スーパーのレジで。
「はい、1524円になります。」とレジの係員に言われたとき、あなたならどのように払いますか?たいていの場合、1000円札を2枚出すか、1000円札2枚と24円を出すと思います。私は、断然1000円札2枚派です。そうすると、コインで476円返って来ますね。1000円札2枚と24円では500円返ってきます。
あたりまえですよね。
ところが、この2つの選択は大違いなのです。私は以前、コインの原価計算をしてみたことがあります。その結果、原価的には小額コインのほうが高いのです。500円コインなんて、原価は5.5円、10円コインは3.6円もあります。すると、500円コイン1枚より10円50枚のほうが断然!!原価が大きいことが解かります。紙幣に至っては原価はただみたいなものです。

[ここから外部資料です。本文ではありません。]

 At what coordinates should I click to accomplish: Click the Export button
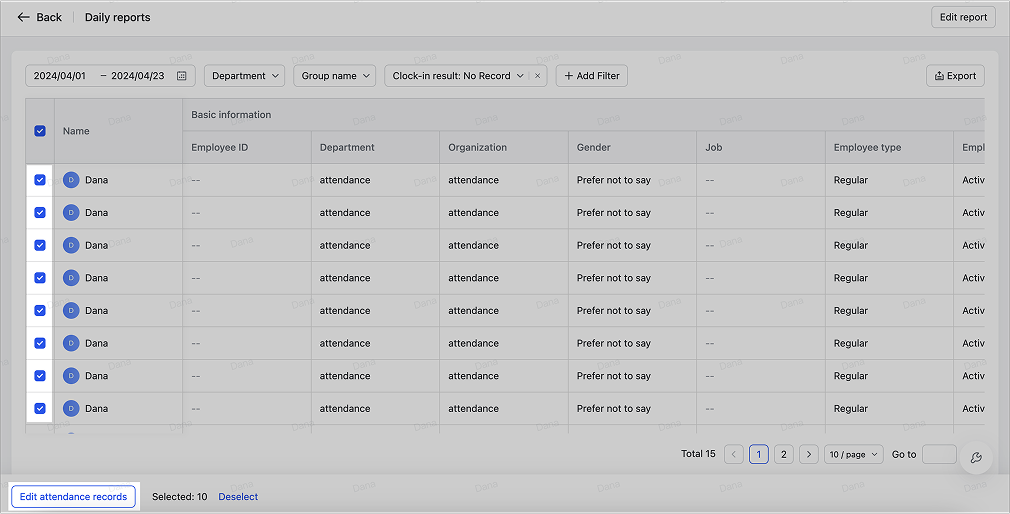click(955, 76)
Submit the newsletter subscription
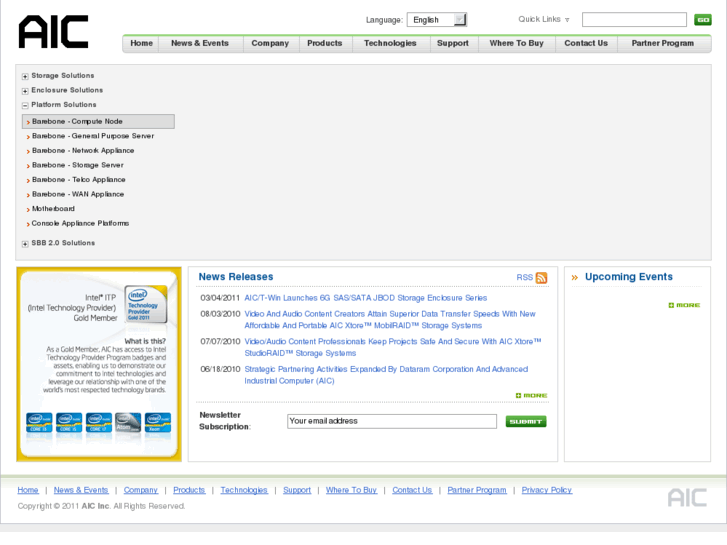Screen dimensions: 727x545 tap(526, 422)
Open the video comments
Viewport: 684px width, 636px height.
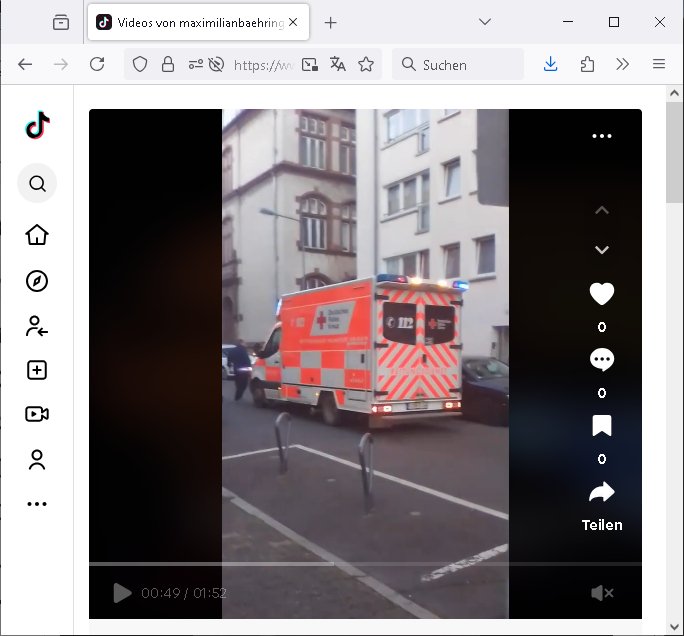tap(601, 360)
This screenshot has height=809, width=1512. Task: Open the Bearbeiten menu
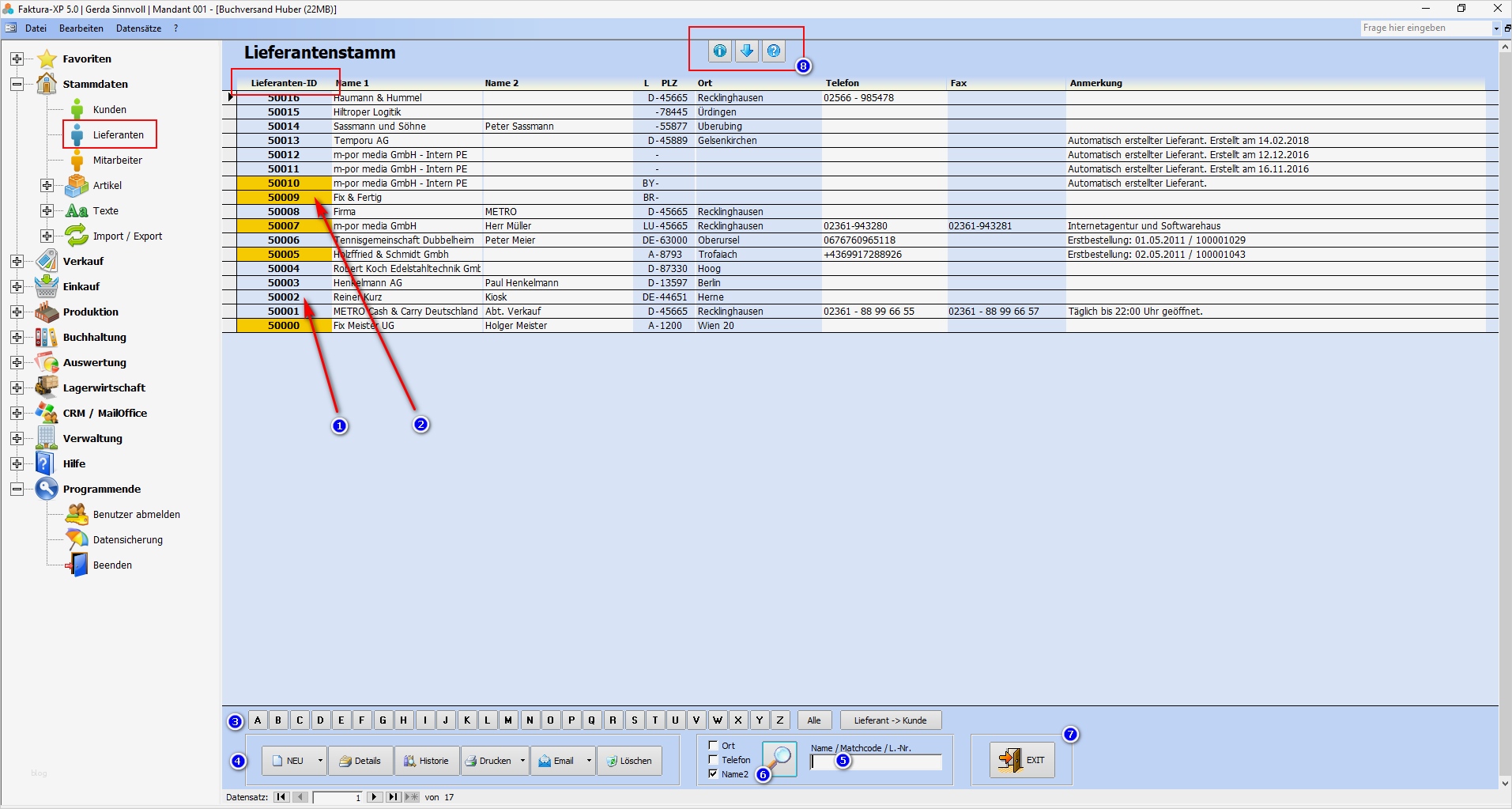click(81, 28)
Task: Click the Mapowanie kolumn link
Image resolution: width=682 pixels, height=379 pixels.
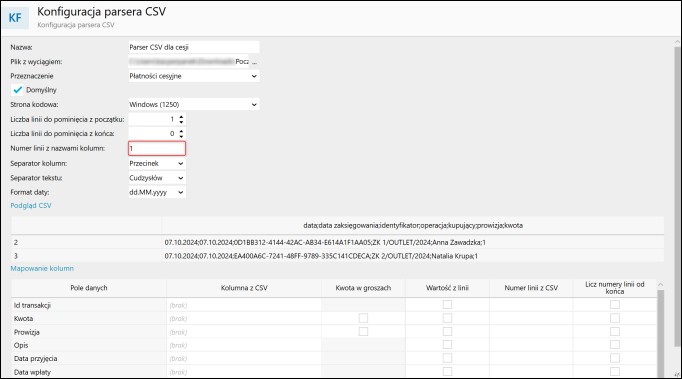Action: coord(42,268)
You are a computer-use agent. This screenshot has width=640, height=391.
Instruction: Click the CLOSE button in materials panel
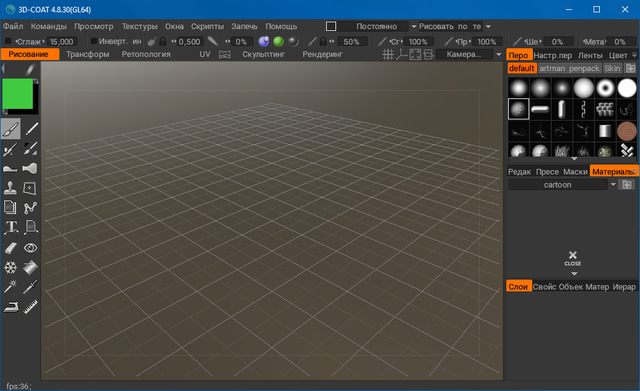573,258
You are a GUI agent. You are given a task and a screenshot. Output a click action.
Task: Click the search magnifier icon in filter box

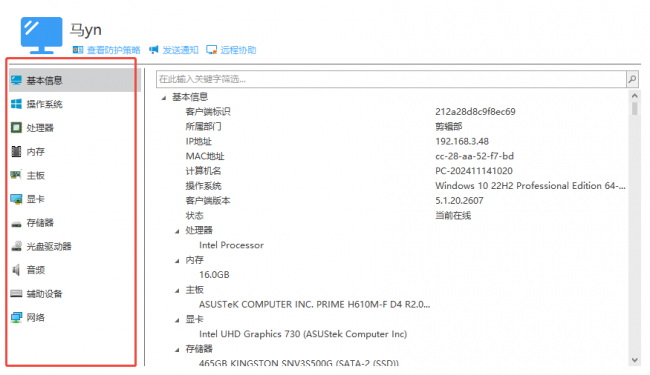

一国の経済が破綻するとき、通貨は「無意味」になります。でも、物としての価値だけを問えば、小額コインがベストであることになるわけですから、・・・・
つまり、私は「小額コインを貯めているのです!!」まあ、こんな意識の主婦は、皆無でしょうがね。
「地域流通貨幣」あるいは「地域通貨」という言葉をご存知でしょうか?実は私も、目論んでいるのです。コインを媒介とした「地域流通貨幣」を。その名は「ガロア(Galois)」。ガロアとはフランスの数学者で、「群論」という飛びぬけた理論を構築しながら、20歳で女性を巡る決闘で落命した、数学史上、奇跡の人と呼ばれる超天才なのです。偉大な業績を残しながらも、単位にさえなっていないので、私が単位にするのです。
ガロア着想への序曲
「エンデの遺言」(河邑厚徳+グループ現代・NHK出版)は、ここ数年出版された本の中で、傑出した本の一つです。まずはこの本を読むことをお薦めします。「地域通貨=地域流通貨幣」のアウトラインが解かります。エンデは、「モモ」とか「終わりのない物語」で名高い童話作家・ミヒャエル・エンデのことで、彼が晩年通貨について考察していたことはあまり知られていません。そこでこのような書名になりました。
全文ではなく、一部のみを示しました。